Friday, September 2, 2011

SC issues notice to Citibank on petition filed by I-T deptThe Supreme Court has

 
SC issues notice to Citibank on petition filed by I-T dept
The Supreme Court has issued notice to US-based Citibank on a petition filed by the income tax department alleging that the bank was liable to pay more than R59.19 crore as tax during 1991-92 for violating the RBI guidelines on Portfolio Management Scheme (PMS). A bench headed by Chief Justice SH Kapadia has sought reply from the bank on the issue. Under the PMS, the bank received money from customers and invested the same in shares, debentures, public sector bonds, securities, and so on. The investment was made for and on behalf of the customers. The role of the bank was purely custodial and managerial. The bank earned commission, fees and service charges for managing PMS on behalf of its customers.
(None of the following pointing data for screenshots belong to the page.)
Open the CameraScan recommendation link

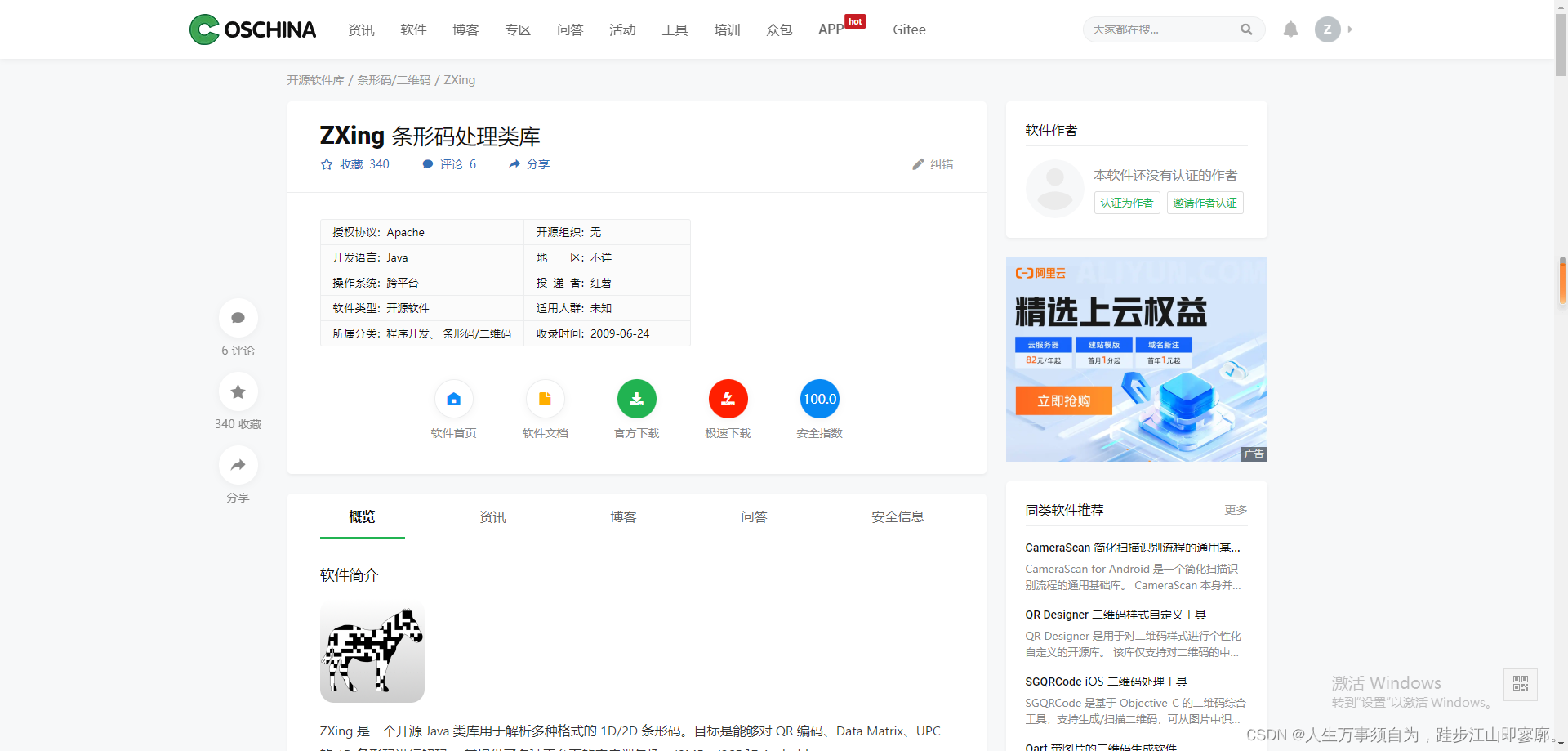(1132, 548)
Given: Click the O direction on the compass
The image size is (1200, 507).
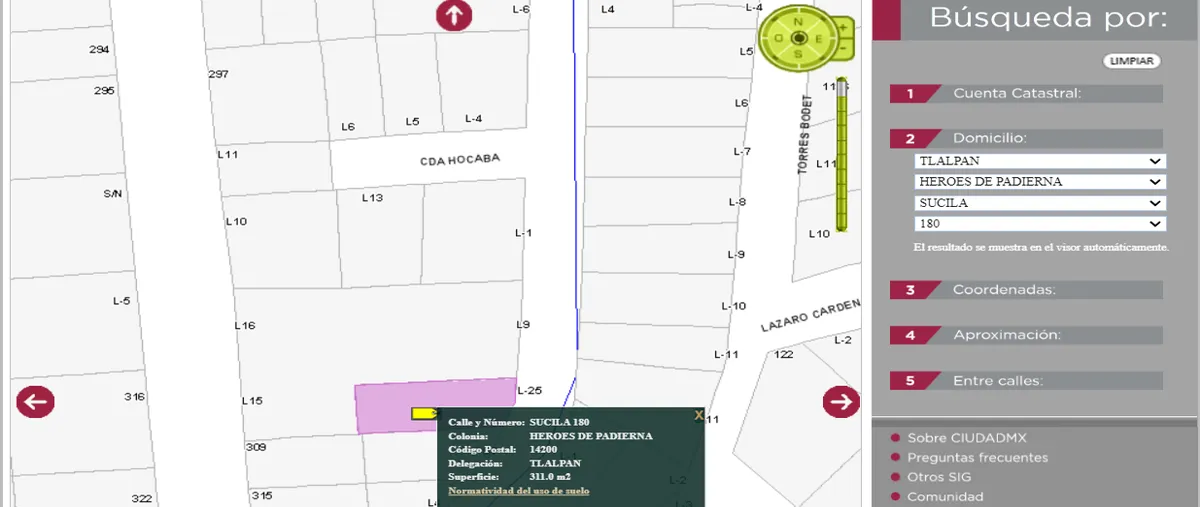Looking at the screenshot, I should pyautogui.click(x=778, y=38).
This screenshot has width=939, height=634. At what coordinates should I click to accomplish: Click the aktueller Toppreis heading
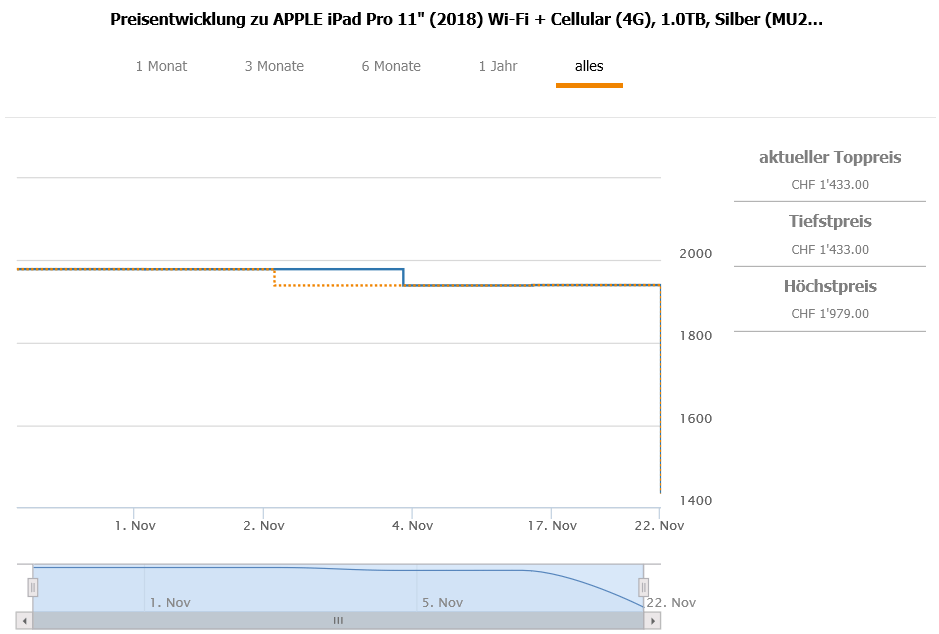[830, 157]
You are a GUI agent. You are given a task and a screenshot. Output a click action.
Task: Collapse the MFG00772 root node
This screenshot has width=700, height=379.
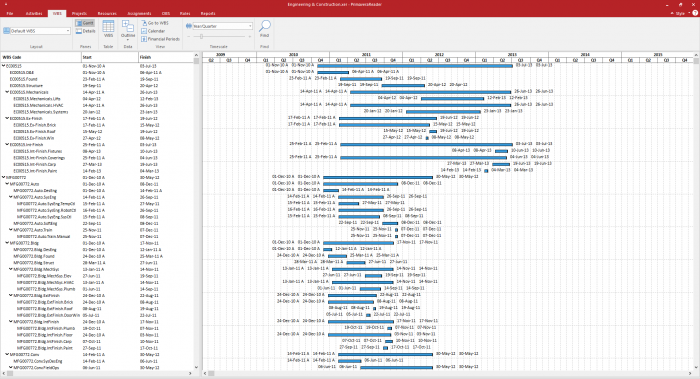(x=4, y=177)
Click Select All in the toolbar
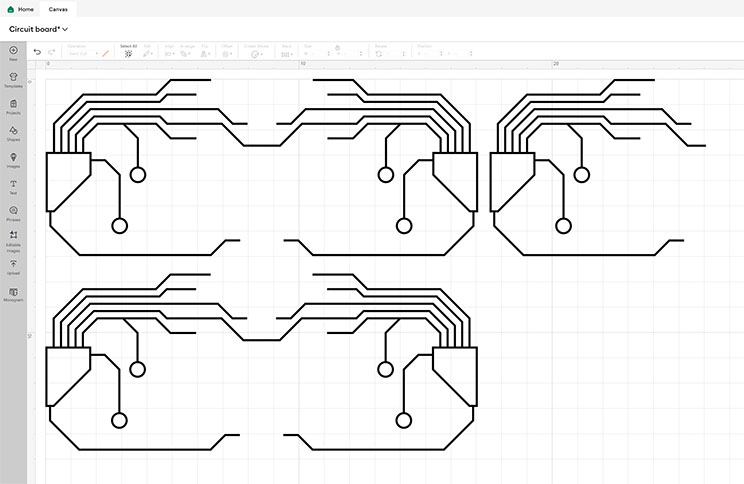744x484 pixels. coord(128,51)
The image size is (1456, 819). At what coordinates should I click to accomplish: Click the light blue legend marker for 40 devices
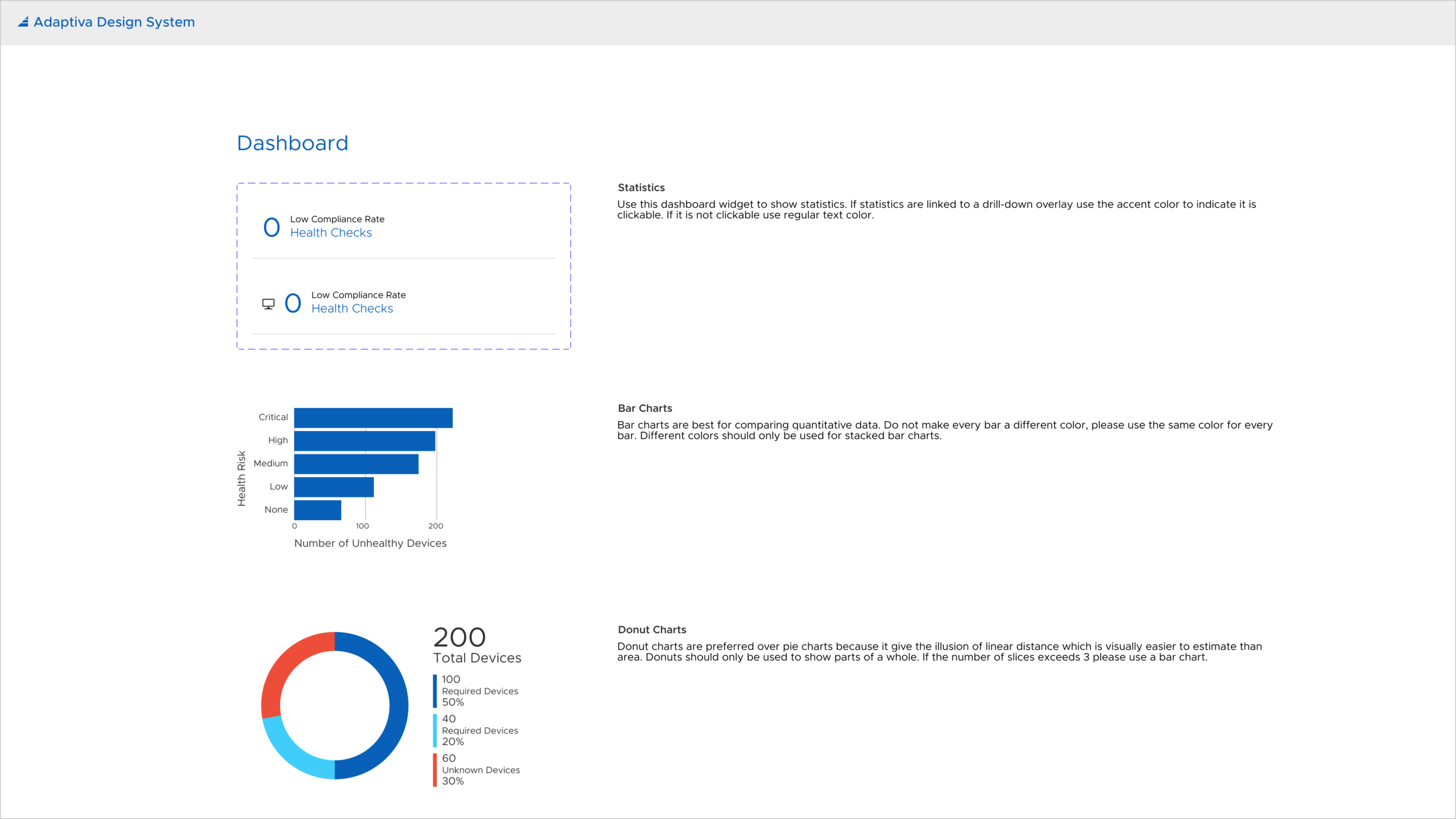pos(434,730)
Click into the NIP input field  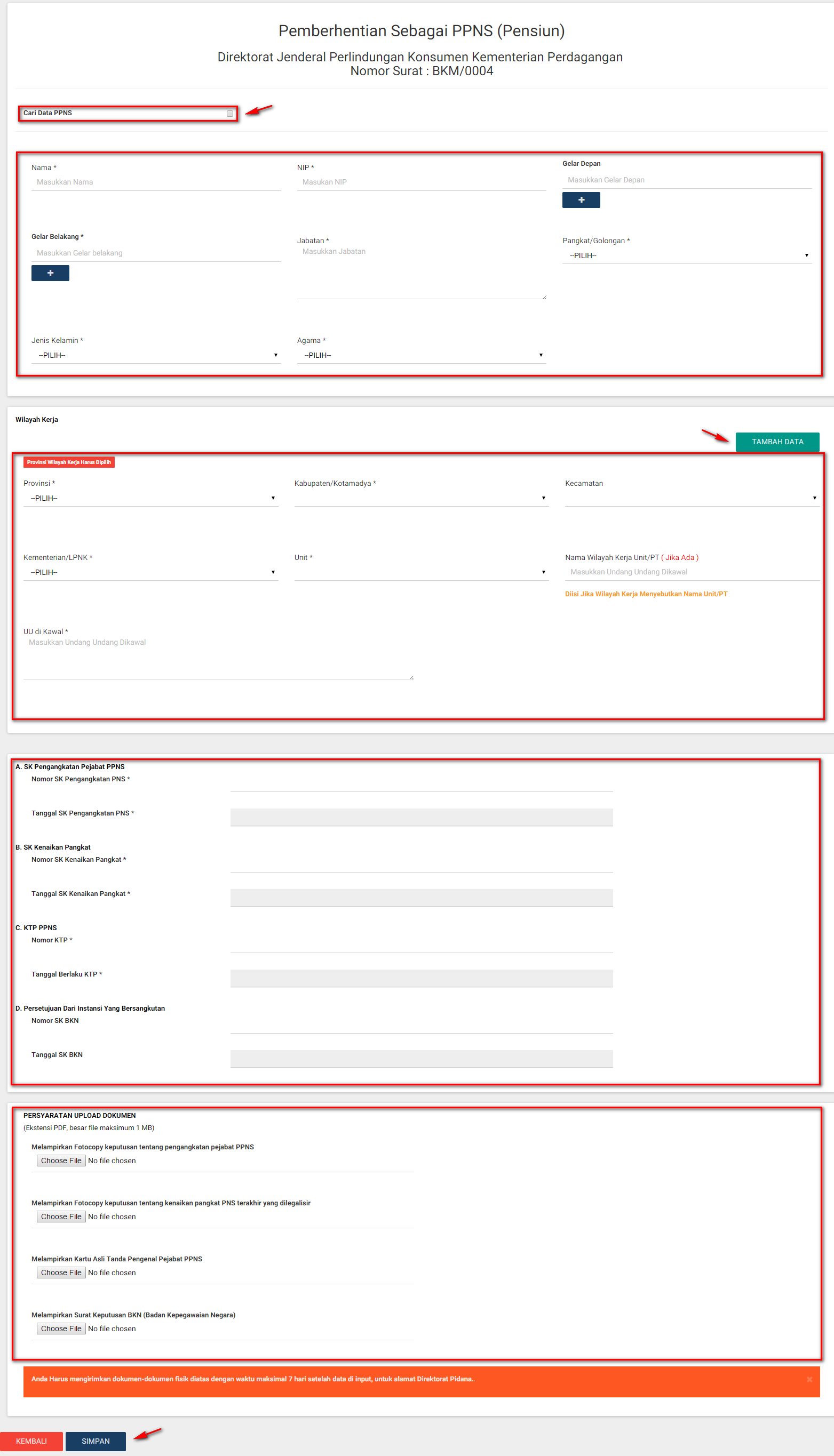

The RBI had issued guidelines for the proper management of the scheme and for acceptance of funds by the bank from time to time. Under the scheme, money has to be placed by the customer for a certain period of time. Challenging the Bombay HC judgment that dismissed its plea for delay, the revenue department said that the high court failed to consider that the income on account of the so-called portfolio account holders (PAH) was nothing but a deposit taken. "As per the RBI guidelines, certain maximum amount of interest was only permitted on the deposits. Any excess payment has not legally been permitted and, therefore, all the income of the company from portfolio management has to be treated as the income of the company against which payment of interest to the various so-called PAH was to be allowed subject to the maximum of the right permitted by RBI," the petition stated. According to the revenue department, the bank had collected substantial amounts from corporate under PMS in violation of the RBI guidelines. In view of such alleged violations , an addition of R54.77 crore was made by the assessing officer in respect of such PMS transcations. However, Income Tax Appellate Tribunal, in appeal by the bank, had allowed the assessee's appeal related to the addition on the PMS account by holding that the question of disallowance would arise only were either such loss or expenditure was claimed in profit and loss account or in computation in income and not otherwise. Besides, the tribunal also allowed the assessee's claim in respect of bad debts on the grounds that such debts were written off in its books of accounts.